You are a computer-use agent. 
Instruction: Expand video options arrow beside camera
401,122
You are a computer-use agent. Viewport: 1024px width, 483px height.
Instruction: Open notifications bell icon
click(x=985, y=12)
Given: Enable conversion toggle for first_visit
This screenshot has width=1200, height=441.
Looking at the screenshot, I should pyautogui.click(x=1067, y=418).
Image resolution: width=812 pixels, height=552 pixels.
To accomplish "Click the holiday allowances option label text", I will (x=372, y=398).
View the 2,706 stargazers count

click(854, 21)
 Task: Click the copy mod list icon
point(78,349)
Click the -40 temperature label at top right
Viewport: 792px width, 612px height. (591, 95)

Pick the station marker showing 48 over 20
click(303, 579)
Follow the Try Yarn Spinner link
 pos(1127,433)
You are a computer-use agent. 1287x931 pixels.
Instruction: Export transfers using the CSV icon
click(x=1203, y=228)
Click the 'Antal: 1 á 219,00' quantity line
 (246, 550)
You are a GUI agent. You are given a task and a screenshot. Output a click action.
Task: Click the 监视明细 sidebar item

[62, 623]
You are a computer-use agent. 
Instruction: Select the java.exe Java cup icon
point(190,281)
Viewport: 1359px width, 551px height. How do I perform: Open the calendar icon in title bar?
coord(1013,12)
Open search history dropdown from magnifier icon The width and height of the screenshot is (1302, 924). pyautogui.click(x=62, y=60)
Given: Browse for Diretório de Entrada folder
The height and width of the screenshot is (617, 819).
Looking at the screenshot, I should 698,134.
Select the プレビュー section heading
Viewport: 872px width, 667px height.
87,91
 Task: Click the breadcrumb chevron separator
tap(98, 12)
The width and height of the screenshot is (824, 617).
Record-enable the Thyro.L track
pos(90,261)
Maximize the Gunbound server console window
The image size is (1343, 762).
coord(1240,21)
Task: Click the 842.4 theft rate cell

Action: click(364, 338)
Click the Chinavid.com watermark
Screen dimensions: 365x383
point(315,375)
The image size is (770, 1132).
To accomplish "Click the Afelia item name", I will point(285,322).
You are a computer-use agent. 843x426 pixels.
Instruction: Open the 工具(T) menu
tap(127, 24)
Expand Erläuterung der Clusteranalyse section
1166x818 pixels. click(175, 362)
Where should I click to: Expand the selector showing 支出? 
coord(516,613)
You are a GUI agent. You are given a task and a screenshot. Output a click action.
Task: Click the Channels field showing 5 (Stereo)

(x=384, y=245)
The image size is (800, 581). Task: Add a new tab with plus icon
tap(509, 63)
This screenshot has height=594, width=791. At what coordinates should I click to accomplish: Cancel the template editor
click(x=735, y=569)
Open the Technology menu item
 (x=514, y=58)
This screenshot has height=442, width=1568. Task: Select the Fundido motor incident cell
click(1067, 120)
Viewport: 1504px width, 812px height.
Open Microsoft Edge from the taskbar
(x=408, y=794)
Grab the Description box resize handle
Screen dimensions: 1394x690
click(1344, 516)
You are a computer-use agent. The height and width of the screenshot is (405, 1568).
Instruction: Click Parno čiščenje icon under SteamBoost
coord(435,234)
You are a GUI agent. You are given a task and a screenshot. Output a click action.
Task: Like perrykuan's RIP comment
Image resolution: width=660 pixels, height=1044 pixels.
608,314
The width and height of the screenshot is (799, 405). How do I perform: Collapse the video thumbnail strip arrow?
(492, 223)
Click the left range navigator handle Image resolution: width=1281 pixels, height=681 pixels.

----------

== What the exercise asks ==
Copy nothing except the lines from the one holding "Screen dimensions: 1394x690" through the last line of the data above, and return them exactly.

== Response for this exercise ==
Screen dimensions: 1394x690
click(1344, 516)
You are a computer-use agent. The height and width of the screenshot is (405, 1568).
Instruction: Click Parno čiščenje icon under SteamBoost
coord(435,234)
You are a GUI agent. You are given a task and a screenshot. Output a click action.
Task: Like perrykuan's RIP comment
Image resolution: width=660 pixels, height=1044 pixels.
608,314
The width and height of the screenshot is (799, 405). How do I perform: Collapse the video thumbnail strip arrow?
(492, 223)
Click the left range navigator handle Image resolution: width=1281 pixels, height=681 pixels.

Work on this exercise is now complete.